Thursday, July 10, 2008

Why not voting is a viable moral option

Dearest Danny,

There is a story I seem to remember about the unanimous-minus-one House vote to go to war the day after Pearl Harbor. One representative voted against going. When asked why, he said something to the effect that unanimity in politics is always dangerous and that his vote was a defense of that sentiment. I feel like my vote, or non-vote, is a defense of the neglected sanctity of the vote, of the idea and ideal that the choice we are given must be worthy of voting for in the first place. As I like to say about marriage, and its frequent patches of black ice, "If you can't love each other, love the vow."

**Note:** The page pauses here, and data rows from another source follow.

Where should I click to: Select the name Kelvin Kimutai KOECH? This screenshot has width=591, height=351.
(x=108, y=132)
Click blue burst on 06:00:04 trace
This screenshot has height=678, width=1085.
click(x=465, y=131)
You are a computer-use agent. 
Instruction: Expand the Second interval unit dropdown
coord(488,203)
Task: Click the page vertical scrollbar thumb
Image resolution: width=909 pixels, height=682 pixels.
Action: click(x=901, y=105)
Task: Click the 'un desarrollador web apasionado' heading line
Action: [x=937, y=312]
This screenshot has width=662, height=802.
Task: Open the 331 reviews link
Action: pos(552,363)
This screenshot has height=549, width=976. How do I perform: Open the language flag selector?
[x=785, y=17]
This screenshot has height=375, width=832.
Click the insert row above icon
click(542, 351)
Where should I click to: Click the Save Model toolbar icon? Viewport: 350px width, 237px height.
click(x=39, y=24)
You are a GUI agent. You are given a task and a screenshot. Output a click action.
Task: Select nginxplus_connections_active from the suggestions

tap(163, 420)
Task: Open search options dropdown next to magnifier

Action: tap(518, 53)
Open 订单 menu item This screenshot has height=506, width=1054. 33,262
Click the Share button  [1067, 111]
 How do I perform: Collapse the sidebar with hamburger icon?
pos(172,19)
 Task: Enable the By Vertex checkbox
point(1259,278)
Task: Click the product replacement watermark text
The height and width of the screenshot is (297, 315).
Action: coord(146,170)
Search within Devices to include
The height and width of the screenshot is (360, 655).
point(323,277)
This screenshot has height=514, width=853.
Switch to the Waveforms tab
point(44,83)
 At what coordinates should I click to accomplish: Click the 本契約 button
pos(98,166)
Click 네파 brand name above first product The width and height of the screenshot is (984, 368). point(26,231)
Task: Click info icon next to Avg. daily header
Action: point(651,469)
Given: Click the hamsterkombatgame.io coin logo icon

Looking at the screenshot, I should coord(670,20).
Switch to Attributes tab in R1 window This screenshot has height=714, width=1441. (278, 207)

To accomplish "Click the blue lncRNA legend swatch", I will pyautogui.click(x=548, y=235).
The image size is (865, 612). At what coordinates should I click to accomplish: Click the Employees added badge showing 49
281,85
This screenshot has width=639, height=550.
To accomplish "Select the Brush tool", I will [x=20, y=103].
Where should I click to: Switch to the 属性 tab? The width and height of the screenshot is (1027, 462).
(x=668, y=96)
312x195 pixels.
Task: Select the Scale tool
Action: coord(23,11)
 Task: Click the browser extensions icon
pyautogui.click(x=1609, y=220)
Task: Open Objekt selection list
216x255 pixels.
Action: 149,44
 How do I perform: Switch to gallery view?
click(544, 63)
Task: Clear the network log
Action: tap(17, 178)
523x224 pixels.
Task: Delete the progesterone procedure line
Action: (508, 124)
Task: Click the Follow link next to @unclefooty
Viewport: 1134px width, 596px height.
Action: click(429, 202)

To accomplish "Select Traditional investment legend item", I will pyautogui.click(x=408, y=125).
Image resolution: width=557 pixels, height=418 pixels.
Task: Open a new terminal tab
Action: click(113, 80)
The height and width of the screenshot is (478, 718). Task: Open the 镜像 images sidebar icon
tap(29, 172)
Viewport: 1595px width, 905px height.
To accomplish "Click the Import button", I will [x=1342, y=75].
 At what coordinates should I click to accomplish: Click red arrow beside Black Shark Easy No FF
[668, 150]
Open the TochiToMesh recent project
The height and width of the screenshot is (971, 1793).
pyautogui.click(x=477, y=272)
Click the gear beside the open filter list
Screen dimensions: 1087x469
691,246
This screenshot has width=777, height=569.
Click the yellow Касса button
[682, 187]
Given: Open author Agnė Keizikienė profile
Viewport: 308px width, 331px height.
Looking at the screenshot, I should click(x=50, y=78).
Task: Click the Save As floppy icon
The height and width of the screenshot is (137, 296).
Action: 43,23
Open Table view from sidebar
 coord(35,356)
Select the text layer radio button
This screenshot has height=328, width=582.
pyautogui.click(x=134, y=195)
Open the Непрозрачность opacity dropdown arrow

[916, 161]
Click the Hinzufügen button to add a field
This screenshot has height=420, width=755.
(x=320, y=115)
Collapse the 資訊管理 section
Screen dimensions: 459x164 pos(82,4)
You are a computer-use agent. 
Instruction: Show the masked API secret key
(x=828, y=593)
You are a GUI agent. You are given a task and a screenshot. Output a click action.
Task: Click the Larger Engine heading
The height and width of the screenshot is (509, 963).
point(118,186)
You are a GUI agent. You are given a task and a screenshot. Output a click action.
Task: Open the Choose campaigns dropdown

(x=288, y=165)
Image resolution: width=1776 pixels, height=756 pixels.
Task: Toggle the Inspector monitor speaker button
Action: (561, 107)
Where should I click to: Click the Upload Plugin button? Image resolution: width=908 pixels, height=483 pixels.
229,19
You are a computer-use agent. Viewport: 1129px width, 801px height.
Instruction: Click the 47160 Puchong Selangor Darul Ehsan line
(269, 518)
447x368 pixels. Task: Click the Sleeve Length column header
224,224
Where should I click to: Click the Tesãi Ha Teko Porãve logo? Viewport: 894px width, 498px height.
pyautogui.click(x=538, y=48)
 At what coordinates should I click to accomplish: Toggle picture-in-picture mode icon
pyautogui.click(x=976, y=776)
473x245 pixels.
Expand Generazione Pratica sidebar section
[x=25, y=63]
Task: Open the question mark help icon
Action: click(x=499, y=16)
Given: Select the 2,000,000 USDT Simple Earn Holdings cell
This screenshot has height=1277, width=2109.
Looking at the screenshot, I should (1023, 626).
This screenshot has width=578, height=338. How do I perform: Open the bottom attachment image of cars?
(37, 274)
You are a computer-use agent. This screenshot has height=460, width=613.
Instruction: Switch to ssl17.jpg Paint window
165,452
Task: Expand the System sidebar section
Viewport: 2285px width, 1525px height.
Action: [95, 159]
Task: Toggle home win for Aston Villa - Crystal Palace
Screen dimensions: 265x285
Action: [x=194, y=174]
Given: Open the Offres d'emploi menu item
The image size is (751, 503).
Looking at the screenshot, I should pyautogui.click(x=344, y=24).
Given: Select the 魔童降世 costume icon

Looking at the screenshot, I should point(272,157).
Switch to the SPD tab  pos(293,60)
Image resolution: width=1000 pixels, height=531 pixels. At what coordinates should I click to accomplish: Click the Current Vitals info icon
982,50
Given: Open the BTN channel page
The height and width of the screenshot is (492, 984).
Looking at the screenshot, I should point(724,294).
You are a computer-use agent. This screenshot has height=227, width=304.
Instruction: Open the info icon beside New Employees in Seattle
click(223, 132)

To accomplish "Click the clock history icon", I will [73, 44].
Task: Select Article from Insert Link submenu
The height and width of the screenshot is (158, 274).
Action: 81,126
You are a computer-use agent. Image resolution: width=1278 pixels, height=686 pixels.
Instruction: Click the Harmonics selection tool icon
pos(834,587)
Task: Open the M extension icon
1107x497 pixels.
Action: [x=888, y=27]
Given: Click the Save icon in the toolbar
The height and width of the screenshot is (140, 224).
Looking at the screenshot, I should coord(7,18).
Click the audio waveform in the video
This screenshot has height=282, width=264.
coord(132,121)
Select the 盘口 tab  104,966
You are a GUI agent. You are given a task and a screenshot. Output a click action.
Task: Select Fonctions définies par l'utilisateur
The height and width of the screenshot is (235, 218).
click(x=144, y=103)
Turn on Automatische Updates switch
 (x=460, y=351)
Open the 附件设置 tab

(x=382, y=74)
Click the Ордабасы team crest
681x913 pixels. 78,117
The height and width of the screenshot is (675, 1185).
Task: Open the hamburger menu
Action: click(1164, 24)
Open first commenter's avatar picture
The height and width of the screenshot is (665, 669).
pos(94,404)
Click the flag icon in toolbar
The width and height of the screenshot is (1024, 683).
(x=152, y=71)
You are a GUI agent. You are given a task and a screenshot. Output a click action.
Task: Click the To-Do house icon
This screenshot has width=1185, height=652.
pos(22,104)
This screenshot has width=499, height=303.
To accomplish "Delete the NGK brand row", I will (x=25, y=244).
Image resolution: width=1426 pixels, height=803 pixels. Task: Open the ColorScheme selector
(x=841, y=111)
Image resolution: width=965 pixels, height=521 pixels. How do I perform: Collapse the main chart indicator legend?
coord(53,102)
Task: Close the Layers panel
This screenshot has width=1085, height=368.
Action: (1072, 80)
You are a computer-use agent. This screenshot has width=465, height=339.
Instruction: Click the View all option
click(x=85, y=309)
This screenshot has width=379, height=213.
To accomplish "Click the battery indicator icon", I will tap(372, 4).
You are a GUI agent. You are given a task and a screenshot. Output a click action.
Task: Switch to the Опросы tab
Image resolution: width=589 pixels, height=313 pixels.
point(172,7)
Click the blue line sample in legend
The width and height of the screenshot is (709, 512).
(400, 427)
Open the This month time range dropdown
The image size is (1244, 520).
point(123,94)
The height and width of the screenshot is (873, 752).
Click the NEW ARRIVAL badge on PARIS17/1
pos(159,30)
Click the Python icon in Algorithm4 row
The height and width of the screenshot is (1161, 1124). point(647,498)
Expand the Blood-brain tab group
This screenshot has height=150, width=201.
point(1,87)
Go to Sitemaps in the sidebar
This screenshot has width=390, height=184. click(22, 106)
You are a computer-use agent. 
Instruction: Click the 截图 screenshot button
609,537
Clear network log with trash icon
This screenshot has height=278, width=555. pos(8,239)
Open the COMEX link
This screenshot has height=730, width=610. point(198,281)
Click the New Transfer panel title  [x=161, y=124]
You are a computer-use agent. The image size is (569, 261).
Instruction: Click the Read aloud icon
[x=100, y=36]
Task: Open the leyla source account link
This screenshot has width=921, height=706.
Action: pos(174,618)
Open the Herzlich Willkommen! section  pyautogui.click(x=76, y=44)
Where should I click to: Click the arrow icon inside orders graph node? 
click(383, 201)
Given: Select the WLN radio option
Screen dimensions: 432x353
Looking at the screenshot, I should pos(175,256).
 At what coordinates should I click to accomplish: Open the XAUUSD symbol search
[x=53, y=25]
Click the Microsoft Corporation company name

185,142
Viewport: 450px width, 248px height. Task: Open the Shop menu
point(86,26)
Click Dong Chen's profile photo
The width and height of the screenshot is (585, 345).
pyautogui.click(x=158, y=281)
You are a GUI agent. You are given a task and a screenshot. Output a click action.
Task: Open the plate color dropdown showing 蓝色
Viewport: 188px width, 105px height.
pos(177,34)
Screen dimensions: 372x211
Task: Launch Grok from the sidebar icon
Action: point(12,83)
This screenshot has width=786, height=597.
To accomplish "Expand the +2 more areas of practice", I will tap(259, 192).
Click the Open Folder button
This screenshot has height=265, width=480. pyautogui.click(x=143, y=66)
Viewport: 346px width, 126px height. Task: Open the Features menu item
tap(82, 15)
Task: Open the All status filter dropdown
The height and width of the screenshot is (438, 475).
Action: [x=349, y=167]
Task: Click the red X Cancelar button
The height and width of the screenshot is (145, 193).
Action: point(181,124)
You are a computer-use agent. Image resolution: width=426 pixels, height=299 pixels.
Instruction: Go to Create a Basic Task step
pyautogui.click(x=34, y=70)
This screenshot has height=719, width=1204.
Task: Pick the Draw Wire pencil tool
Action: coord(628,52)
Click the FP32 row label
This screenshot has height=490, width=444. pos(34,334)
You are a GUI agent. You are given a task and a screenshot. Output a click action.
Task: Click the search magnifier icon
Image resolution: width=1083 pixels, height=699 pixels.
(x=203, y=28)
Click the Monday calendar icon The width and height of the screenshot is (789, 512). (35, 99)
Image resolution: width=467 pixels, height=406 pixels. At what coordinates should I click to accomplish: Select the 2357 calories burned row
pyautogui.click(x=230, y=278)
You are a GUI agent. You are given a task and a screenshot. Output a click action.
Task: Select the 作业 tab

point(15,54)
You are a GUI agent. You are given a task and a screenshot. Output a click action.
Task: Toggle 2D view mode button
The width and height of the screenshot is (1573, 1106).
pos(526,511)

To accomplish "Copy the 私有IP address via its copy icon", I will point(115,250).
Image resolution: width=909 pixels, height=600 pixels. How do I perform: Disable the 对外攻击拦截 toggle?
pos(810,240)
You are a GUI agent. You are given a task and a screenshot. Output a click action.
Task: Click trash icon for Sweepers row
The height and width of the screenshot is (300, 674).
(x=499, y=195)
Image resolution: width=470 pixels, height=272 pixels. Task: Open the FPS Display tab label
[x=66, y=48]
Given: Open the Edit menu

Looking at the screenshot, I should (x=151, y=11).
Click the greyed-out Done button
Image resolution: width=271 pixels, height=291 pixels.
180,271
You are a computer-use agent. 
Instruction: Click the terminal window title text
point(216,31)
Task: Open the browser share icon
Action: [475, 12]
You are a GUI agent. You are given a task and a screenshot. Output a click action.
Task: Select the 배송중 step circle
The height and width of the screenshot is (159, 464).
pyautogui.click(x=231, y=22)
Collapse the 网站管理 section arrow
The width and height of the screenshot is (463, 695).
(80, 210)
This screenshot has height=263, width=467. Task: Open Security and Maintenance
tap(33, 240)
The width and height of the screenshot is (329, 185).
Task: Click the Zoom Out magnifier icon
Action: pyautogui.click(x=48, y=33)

I love the vote too much to squander it on fear or expedience. Through age, I have earned the right to consider the decision not to vote a valid exercise of that franchise. In the other, earlier phases of my life, the vote was about maintenance and preservation of a tolerable status quo. I was rendering to Caesar what was Caesar's, even in a land founded on the Declaration of Independence. But now it seems about something appropriate to a continuity of life that includes the departed as well as those who remain here. It is about honoring or dishonoring Zukofsky's "All"--All of It and All of Us.

Once poet Gary Snyder wrote to a Zen Master that he kept a .22 shotgun in his house and would feel perfectly fine about shooting a redneck intruder who intended violence to his family. To shoot, and possibly murder, was an expression of his family's right to survive. The Zen Master wrote back something to the effect that all this talk about survival to the exclusion of everything else made him wonder if survival was overrated.

In short, there are other reasons to vote or not to vote--and they are valid even if obscure or petulant or perplexing. Age and time and, hopefully, wisdom have allowed me access to a personal, possibly esoteric, but profoundly sensible residuum of motives for what I do. For me, not voting, unless absolutely convinced of the caliber of the candidate for whom I vote, is like a drunkard's first true, lasting step toward sobriety. There is no lonelier step. Please see the possibility of not voting as an act of courage which, at this late stage in the dissolution of America, could be needed and could, if examined closely, be redolent with laudatory virtue. See my not voting as offering you a steady hand to shake for the first time in decades. See it as renouncing or, better yet, letting go of the fear that has governed every vote I have ever cast for the presidency of our country.

Love,

David

P.S., I am tired of a Manichean world. I believe now that since good is gifted from God, and evil is merely 'allowed' by Him, virtue is the only legacy worth creating and capable of outlasting (as in outshining) us. The dust of the grave is heaven's refusal of evil and evidence of a rock-bottom, stubbornly compassionate forgiveness of sorts. I am, you might say, considering my vote as a citizen of heaven, as a returnee or aspirant to that Zion, whose only right of return (parodied here on earth by racist politics) is the preponderance of virtue in his life. I am voting for the weight of goodness in my/our life. I am voting for the feathery weight of virtue which is all that matters (is matter) and will endure of us to be permitted into paradise. It looks like not-voting here. But that's just another one of the dualities which are the coin of the Manichean realm.